About this exercise —
Nothing but the lines from the one containing "Image resolution: width=1040" to the end of the data should be returned, each exactly as written.
=== Section Start ===
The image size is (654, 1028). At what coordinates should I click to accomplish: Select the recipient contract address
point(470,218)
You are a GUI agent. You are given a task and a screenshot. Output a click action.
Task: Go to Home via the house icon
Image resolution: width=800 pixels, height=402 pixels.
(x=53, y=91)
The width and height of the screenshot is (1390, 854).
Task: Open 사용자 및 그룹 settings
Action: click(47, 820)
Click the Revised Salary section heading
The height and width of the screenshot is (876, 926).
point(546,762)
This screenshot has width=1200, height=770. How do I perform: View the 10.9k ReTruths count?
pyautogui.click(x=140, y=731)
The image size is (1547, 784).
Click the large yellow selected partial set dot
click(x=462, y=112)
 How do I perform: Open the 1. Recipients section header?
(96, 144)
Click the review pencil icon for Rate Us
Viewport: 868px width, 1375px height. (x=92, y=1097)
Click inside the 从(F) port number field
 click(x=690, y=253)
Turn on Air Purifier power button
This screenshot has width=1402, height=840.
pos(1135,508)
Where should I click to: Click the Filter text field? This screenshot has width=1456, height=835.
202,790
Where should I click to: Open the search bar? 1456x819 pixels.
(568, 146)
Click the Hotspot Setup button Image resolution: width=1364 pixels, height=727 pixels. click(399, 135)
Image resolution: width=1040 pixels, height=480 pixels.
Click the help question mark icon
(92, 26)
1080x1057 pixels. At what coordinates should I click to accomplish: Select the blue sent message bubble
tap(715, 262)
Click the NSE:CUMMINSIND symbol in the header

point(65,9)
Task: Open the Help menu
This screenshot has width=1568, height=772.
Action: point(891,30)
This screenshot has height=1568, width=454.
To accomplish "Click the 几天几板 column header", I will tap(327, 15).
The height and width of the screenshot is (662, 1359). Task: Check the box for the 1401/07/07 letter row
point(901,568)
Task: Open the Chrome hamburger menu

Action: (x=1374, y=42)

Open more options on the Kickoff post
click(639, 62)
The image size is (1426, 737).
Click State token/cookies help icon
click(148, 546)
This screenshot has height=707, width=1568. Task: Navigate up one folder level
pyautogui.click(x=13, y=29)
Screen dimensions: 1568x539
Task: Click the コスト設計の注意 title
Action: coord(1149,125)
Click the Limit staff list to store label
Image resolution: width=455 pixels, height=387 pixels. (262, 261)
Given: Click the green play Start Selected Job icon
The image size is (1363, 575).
=== Section End ===
Worked solution —
Image resolution: width=1040 pixels, height=480 pixels.
Click the help question mark icon
(92, 26)
1080x1057 pixels. At what coordinates should I click to accomplish: Select the blue sent message bubble
tap(715, 262)
Click the NSE:CUMMINSIND symbol in the header

point(65,9)
Task: Open the Help menu
This screenshot has width=1568, height=772.
Action: point(891,30)
This screenshot has height=1568, width=454.
To accomplish "Click the 几天几板 column header", I will tap(327, 15).
The height and width of the screenshot is (662, 1359). Task: Check the box for the 1401/07/07 letter row
point(901,568)
Task: Open the Chrome hamburger menu

Action: (x=1374, y=42)

Open more options on the Kickoff post
click(639, 62)
The image size is (1426, 737).
Click State token/cookies help icon
click(148, 546)
This screenshot has height=707, width=1568. Task: Navigate up one folder level
pyautogui.click(x=13, y=29)
Screen dimensions: 1568x539
Task: Click the コスト設計の注意 title
Action: coord(1149,125)
Click the Limit staff list to store label
Image resolution: width=455 pixels, height=387 pixels. (262, 261)
Given: Click the green play Start Selected Job icon
The image size is (1363, 575).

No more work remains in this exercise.